W końcu zdobyłem chwilę wolnego czasu aby zapoznać się bliżej z prezentem "podchoinkowym" jaki sprawiła mi moja żona. Poniżej prezentuję to, co powstało z trzech kilkugodzinnych sesji ogarniania modelu legendarnej Hondy VFR750R.

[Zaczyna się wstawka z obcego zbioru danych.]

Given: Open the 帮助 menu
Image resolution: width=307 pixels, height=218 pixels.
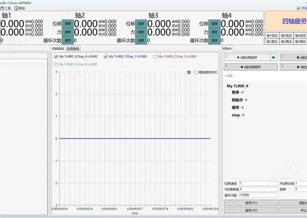Looking at the screenshot, I should point(20,8).
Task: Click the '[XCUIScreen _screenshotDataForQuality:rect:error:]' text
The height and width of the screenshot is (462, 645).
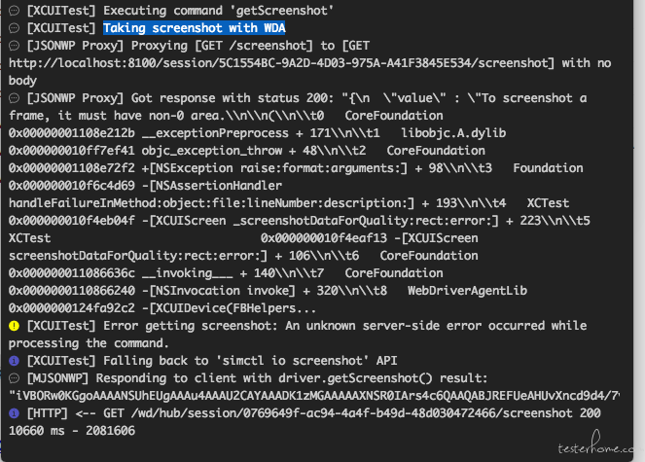Action: 323,221
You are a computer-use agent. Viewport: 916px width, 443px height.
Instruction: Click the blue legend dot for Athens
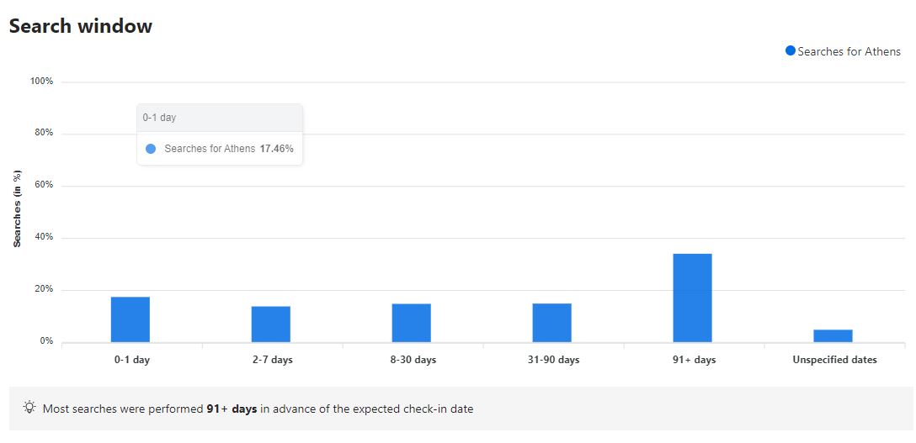[x=790, y=51]
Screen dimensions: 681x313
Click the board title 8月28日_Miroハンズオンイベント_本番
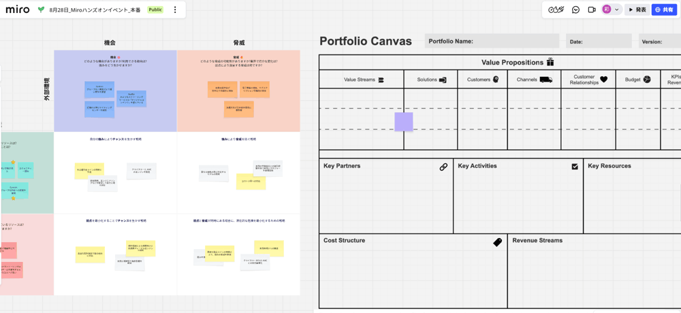pos(95,10)
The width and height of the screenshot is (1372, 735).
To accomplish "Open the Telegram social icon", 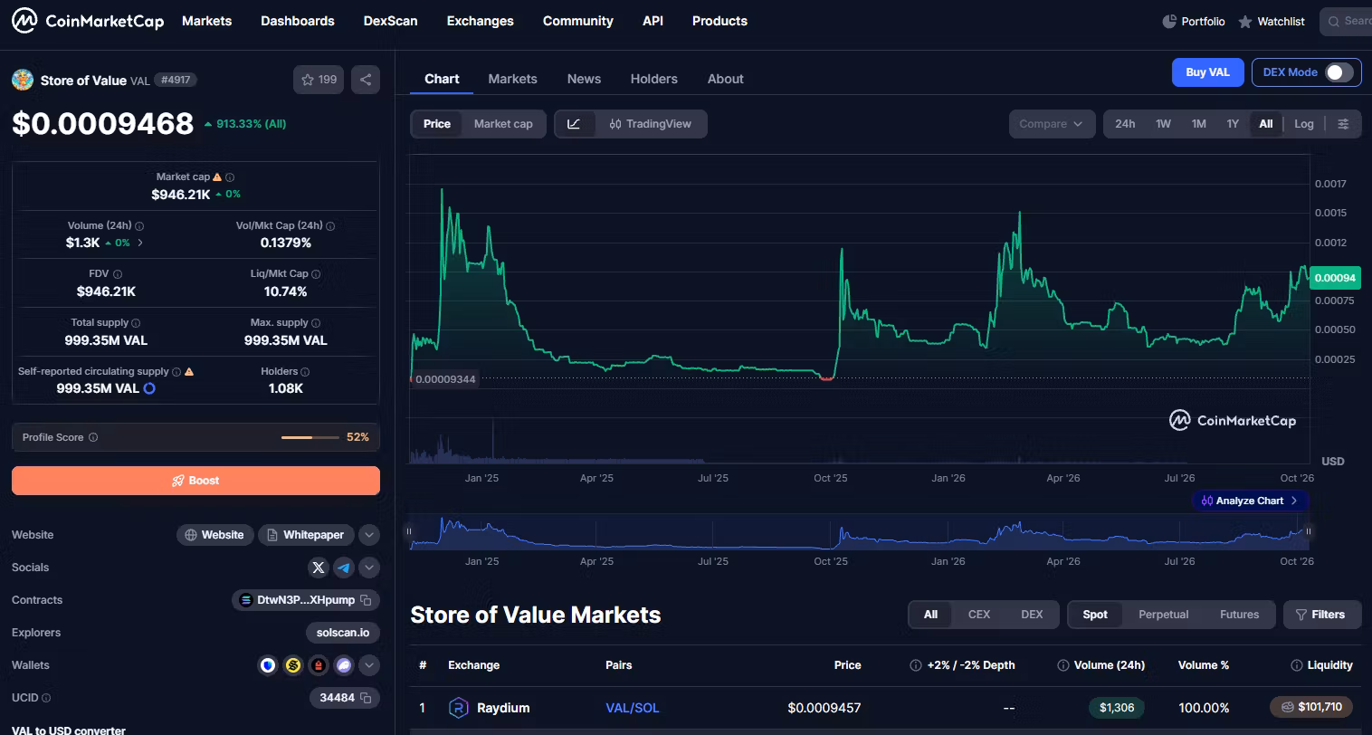I will (343, 568).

Już na tak wczesnym etapie widzę kilka swoich błędów jak np. nie najlepiej spasowane kolumny silnika, ale brnę dalej
Silnik wylądował w ramie, mam zamiar zrobić jeszcze odrobinę wash'a, ale... Zapodziała mi się gdzieś terpentyna
PS: Jakość zdjęć nie jest powalająca, następnym razem użyję czegoś bardziej profesjonalnego...
Pozdrawiam!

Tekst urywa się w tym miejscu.